▸ **TASK DIRECTIONS**: Return the count of lines in the following records that include "computer", and nothing more.

Stored data:
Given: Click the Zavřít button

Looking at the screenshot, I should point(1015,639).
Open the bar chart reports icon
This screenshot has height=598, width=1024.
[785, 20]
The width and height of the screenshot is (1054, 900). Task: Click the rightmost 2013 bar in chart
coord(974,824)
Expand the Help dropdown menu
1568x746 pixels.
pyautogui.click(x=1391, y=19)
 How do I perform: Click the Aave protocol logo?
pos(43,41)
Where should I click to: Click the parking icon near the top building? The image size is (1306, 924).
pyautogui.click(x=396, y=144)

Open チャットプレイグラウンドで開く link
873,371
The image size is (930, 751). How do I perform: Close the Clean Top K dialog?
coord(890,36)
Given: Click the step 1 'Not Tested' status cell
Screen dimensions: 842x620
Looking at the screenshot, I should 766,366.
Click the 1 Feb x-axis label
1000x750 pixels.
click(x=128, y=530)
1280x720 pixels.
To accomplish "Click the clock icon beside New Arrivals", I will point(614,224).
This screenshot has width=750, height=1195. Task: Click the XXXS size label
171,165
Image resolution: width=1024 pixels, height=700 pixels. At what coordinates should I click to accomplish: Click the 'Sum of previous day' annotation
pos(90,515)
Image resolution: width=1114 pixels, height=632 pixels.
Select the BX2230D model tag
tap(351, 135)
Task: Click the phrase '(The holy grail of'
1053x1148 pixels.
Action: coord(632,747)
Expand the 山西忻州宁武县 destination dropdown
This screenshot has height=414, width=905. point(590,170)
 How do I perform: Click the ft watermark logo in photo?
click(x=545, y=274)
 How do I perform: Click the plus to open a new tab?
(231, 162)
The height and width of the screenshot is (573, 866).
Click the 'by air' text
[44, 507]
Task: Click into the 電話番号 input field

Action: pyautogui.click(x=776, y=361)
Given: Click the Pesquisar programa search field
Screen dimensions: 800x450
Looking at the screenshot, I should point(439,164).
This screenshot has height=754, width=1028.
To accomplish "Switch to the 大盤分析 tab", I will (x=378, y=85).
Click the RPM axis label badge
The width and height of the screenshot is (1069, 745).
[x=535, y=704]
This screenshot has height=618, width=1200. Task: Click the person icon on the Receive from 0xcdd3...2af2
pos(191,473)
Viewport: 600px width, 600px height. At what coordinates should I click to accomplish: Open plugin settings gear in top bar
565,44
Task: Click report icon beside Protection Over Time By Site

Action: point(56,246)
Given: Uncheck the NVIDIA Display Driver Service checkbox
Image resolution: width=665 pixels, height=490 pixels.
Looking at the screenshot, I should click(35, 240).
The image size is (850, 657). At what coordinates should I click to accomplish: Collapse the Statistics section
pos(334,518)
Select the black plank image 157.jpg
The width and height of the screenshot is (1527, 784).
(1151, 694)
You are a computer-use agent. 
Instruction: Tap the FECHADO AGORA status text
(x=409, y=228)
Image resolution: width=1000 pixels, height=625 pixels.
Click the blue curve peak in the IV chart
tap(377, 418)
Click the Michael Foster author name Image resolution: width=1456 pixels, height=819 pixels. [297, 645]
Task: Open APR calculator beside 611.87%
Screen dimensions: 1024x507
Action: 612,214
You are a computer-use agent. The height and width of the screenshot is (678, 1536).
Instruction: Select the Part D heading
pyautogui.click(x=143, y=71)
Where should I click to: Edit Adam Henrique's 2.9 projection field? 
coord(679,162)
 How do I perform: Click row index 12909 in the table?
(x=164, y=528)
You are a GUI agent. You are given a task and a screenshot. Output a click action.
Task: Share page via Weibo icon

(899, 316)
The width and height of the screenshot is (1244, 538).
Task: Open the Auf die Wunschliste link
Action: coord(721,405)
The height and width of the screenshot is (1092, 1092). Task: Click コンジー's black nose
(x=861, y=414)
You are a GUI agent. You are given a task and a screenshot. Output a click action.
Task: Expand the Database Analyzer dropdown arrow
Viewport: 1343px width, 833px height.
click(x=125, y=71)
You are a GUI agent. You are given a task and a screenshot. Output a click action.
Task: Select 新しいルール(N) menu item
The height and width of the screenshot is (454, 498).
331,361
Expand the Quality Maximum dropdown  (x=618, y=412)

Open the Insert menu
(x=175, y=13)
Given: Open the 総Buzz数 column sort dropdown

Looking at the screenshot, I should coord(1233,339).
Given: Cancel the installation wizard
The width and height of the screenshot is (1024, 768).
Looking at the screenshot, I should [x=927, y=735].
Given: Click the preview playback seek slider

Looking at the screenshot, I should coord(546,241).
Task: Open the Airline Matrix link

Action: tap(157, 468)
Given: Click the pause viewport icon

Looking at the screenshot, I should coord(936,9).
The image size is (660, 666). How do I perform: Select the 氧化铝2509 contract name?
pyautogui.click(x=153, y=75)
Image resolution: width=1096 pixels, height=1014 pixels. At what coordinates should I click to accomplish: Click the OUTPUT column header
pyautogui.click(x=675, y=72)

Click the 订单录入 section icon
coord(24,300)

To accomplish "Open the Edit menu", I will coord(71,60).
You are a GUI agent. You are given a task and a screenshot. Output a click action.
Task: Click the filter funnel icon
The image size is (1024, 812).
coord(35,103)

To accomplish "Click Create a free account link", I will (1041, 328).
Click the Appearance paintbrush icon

▸ **ANSWER TO THIS TASK**: 2